Niespokojna dzielnica Primavalle
Miejsce wizyty papieża Franciszka jest nieprzypadkowe. Przywołuje na myśl czasy, zanim rozpoczął on swój pontyfikat. Wówczas kojarzony był ze spotkaniami w miejscach, które zdawały się najbardziej tego potrzebować.
W ostatnim czasie w dzielnicy Primavalle doszło do dwóch zabójstw. W czerwcu tego roku 17-letnia Michelle Maria Causo została zasztyletowana przez swojego rówieśnika.

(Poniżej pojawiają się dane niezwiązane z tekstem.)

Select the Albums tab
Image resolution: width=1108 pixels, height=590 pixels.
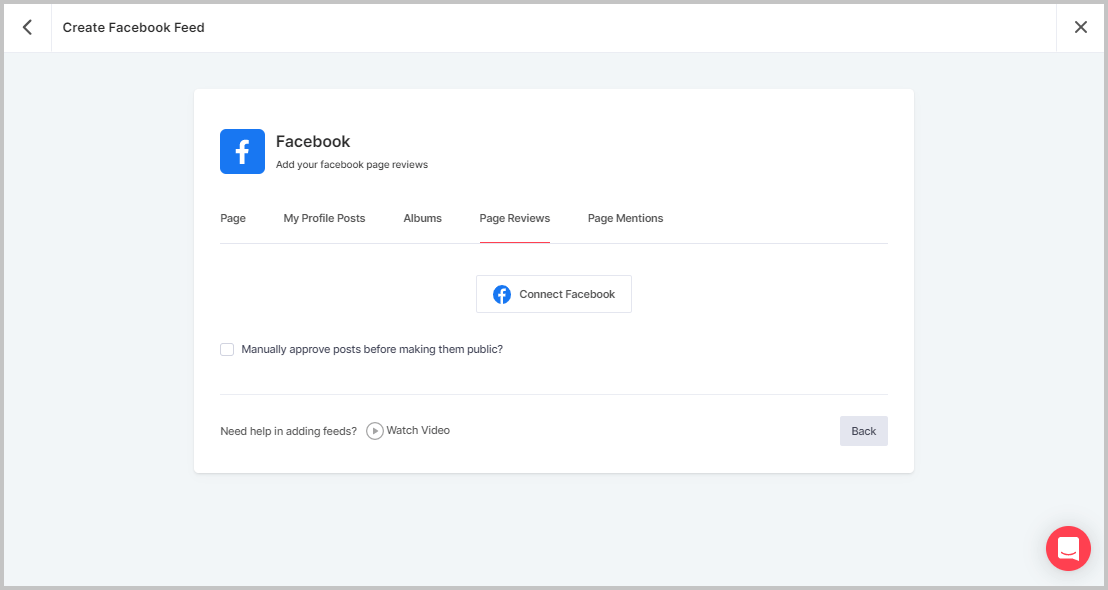[x=422, y=218]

Jej ciało znaleziono zapakowane w foliowy worek i porzucone z wózku sklepowym.
Niecały miesiąc temu w podobny sposób zamordowano Rossellę Nappini – 52-letnią pielęgniarkę. Ponadto w dzielnicy powszechnym problem jest bezrobocie, ale także narkotyki.
Spotkanie w imię dialogu
Na miejscu papież Franciszek spotkał się z ponad 30 księżami, z proboszczem parafii i jego zastępcą oraz z biskupem pomocniczym diecezji rzymskiej prałatem Baldo Reiną. Spotkanie trwało niecałe dwie godziny.

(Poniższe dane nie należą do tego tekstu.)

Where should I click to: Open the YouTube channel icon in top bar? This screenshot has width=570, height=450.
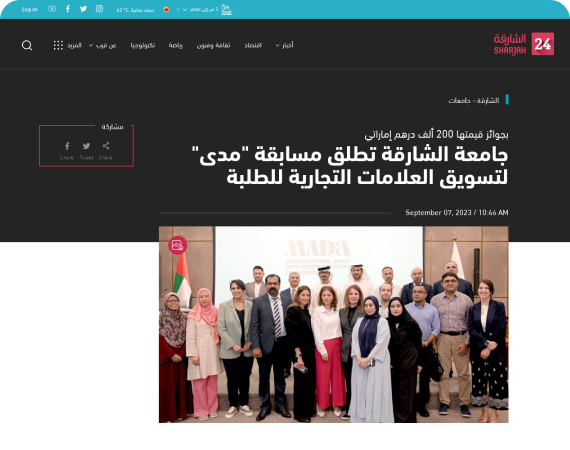(52, 9)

„To było braterskie spotkanie w imię dialogu” – napisał po wizycie papieża Franciszka biskup pomocniczy Baldo Reina. Dodał także, że jednym z głównych tematów poruszonych podczas spotkania były „kwestie dotyczące wyzwań duszpasterskich w odniesieniu do kwestii lokalnych”.
Dzielnicę Primavalle Reina określił jako „obszar, w którym widoczne są trudności młodych ludzi i wykluczenie społeczne”. Jednak, jak podkreślił, „żyje tam wielu dobrych ludzi”.
Czytaj też:
Były prezydent Włoch zmarł w wieku 98 lat. Jako jeden z niewielu poznał tajemnicę Benedykta XVICzytaj też:
Papież Franciszek spotkał się z Sylvestrem Stallonem. „Gotowy? Boksujmy”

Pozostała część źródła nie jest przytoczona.